++++ DATASET ENTRIES

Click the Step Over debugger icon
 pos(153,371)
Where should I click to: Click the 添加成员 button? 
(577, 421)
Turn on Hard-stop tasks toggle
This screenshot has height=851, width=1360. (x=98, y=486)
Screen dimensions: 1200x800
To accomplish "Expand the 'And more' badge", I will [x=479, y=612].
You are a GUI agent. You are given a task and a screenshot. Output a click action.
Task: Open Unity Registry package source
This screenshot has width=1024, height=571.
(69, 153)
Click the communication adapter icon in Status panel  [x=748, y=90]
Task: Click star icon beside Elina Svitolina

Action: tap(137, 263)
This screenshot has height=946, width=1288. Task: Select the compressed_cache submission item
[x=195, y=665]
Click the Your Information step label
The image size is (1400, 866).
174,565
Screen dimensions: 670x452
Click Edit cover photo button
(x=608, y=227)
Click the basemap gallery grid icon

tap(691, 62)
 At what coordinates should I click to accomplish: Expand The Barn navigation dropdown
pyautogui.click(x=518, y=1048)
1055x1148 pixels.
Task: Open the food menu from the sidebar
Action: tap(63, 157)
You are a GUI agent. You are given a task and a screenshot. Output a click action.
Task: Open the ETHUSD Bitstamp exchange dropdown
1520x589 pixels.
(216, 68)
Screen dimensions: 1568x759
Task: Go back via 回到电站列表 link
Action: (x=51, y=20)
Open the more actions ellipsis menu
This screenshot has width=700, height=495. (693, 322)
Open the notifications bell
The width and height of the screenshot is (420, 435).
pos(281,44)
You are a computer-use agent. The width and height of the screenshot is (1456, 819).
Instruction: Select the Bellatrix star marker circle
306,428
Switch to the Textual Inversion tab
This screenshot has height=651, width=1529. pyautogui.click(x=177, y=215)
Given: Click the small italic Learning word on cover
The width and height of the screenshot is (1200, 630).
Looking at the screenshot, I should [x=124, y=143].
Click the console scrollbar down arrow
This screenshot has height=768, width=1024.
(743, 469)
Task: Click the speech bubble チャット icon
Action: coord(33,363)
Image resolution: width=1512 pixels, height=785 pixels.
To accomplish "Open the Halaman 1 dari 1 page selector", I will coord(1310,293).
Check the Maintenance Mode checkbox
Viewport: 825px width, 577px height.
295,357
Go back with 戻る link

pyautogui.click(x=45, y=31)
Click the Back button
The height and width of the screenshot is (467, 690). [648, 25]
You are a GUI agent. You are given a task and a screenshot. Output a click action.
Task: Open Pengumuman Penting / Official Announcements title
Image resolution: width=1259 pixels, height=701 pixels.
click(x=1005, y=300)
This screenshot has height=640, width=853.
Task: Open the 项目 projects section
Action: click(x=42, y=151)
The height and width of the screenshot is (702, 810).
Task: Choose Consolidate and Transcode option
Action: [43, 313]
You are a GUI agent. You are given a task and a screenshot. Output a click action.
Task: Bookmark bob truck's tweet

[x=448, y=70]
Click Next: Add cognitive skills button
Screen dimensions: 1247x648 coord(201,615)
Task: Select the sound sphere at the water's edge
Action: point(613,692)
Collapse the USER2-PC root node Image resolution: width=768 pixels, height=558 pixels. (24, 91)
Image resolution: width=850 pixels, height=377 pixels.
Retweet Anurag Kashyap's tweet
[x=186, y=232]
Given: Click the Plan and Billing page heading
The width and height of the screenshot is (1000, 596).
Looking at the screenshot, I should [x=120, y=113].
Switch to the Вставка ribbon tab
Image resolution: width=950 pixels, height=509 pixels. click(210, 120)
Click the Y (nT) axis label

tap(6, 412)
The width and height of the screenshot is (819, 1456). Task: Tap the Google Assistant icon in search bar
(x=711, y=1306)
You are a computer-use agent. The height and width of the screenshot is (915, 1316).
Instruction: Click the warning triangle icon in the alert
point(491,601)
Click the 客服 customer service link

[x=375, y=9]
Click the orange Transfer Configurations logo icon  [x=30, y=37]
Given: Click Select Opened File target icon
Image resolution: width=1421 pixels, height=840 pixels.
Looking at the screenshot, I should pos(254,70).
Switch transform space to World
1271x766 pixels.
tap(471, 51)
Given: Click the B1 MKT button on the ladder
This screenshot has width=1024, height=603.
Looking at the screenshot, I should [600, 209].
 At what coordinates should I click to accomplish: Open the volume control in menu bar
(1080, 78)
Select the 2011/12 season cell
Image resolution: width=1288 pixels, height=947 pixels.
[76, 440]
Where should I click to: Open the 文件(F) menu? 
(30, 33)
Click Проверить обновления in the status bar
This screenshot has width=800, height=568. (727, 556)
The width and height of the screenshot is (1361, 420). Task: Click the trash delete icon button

++++++++

▶ [WORK TO DO]:
Please edit the part of the material that runs from its start through the line containing "This screenshot has height=651, width=1529.", replacing "Bitstamp" with "Coinbase" and leaving everything else as it is. Give back only those lines.

▶ [OUTPUT]:
Click the Step Over debugger icon
 pos(153,371)
Where should I click to: Click the 添加成员 button? 
(577, 421)
Turn on Hard-stop tasks toggle
This screenshot has height=851, width=1360. (x=98, y=486)
Screen dimensions: 1200x800
To accomplish "Expand the 'And more' badge", I will [x=479, y=612].
You are a GUI agent. You are given a task and a screenshot. Output a click action.
Task: Open Unity Registry package source
This screenshot has width=1024, height=571.
(69, 153)
Click the communication adapter icon in Status panel  [x=748, y=90]
Task: Click star icon beside Elina Svitolina

Action: tap(137, 263)
This screenshot has height=946, width=1288. Task: Select the compressed_cache submission item
[x=195, y=665]
Click the Your Information step label
The image size is (1400, 866).
174,565
Screen dimensions: 670x452
Click Edit cover photo button
(x=608, y=227)
Click the basemap gallery grid icon

tap(691, 62)
 At what coordinates should I click to accomplish: Expand The Barn navigation dropdown
pyautogui.click(x=518, y=1048)
1055x1148 pixels.
Task: Open the food menu from the sidebar
Action: tap(63, 157)
You are a GUI agent. You are given a task and a screenshot. Output a click action.
Task: Open the ETHUSD Coinbase exchange dropdown
1520x589 pixels.
(216, 68)
Screen dimensions: 1568x759
Task: Go back via 回到电站列表 link
Action: (x=51, y=20)
Open the more actions ellipsis menu
This screenshot has width=700, height=495. (693, 322)
Open the notifications bell
The width and height of the screenshot is (420, 435).
pos(281,44)
You are a computer-use agent. The width and height of the screenshot is (1456, 819).
Instruction: Select the Bellatrix star marker circle
306,428
Switch to the Textual Inversion tab
This screenshot has height=651, width=1529. pyautogui.click(x=177, y=215)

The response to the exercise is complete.